EXERCISE INSTRUCTIONS: Copy out each line of the material in which the word "agent" can be found.
------ DATA ------
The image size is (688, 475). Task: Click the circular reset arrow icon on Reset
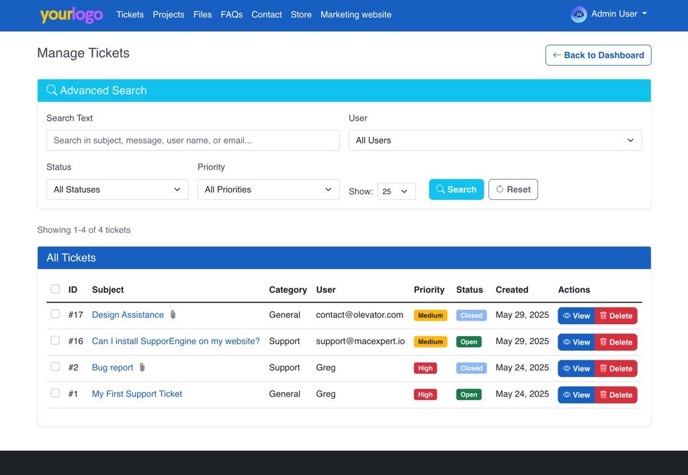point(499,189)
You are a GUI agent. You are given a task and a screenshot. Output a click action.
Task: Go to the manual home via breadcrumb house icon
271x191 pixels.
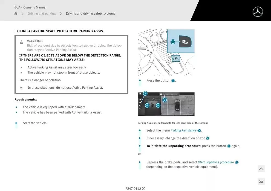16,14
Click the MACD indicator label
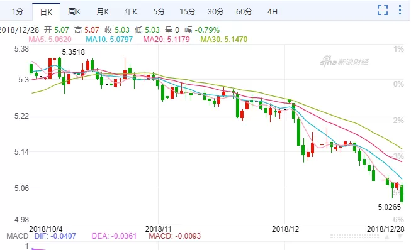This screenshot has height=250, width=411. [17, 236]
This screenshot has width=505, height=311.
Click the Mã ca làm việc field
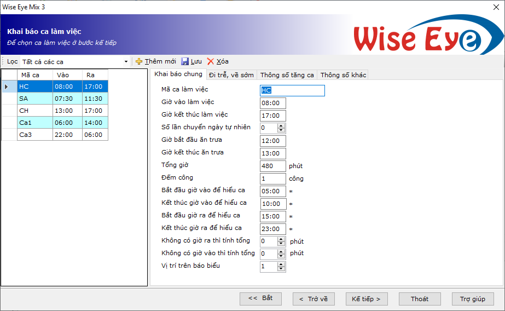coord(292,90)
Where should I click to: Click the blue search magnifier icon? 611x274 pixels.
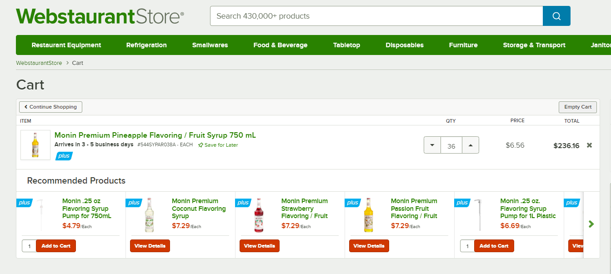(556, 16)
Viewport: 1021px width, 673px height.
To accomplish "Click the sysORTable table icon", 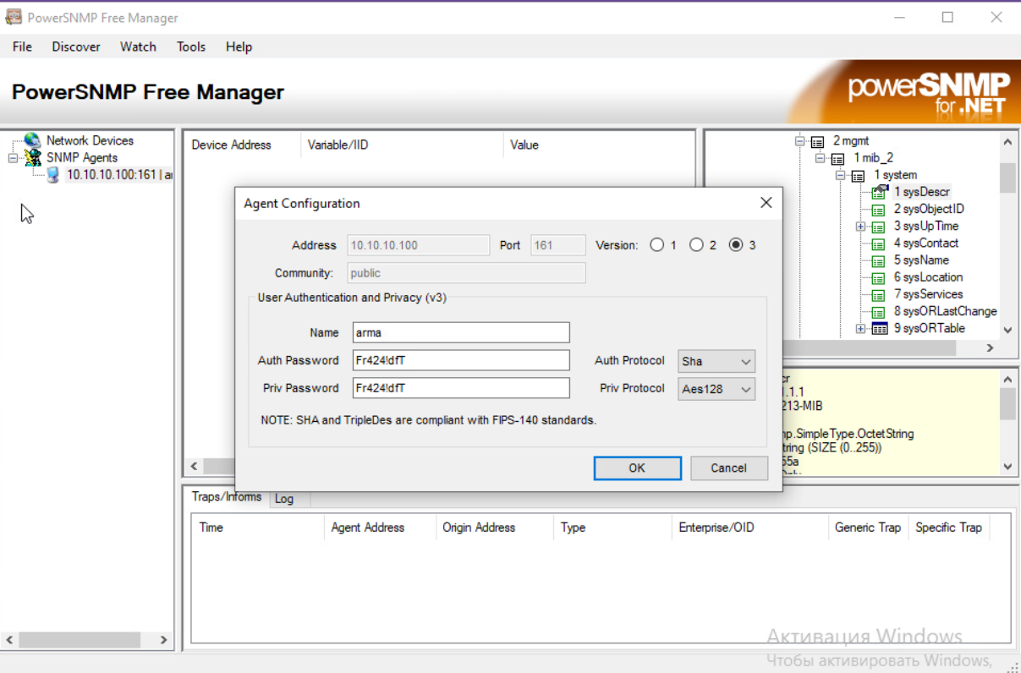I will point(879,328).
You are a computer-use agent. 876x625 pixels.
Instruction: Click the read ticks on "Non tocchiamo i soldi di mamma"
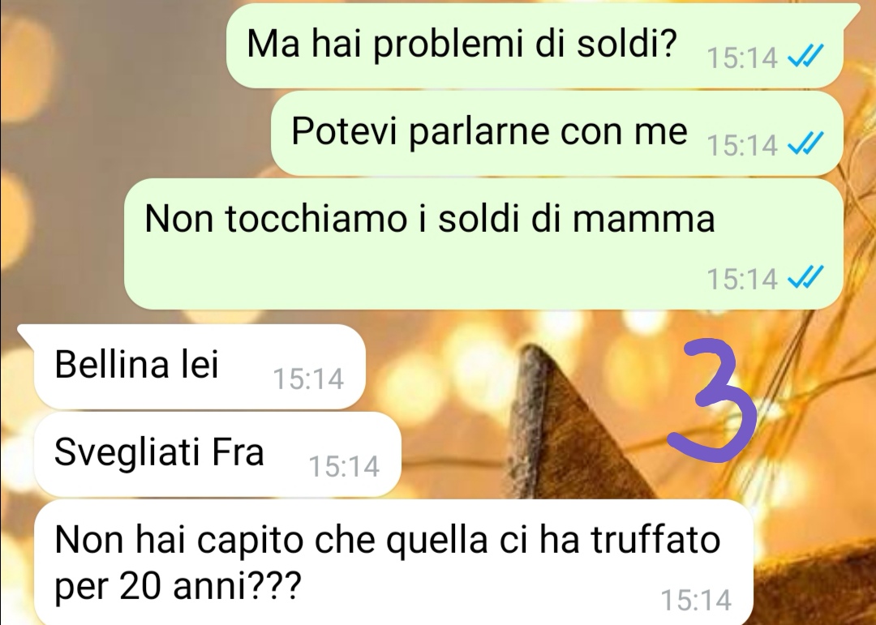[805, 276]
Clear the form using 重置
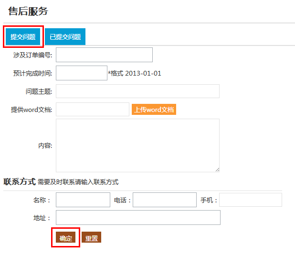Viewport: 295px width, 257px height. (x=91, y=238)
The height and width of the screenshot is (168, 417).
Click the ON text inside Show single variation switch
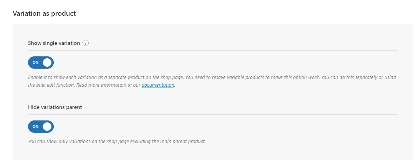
------
OUTPUT FOR THIS TASK:
You are a GUI agent. You are given a task and a screenshot. Output a click action.
You are a computer-use agent. 876x625 pixels.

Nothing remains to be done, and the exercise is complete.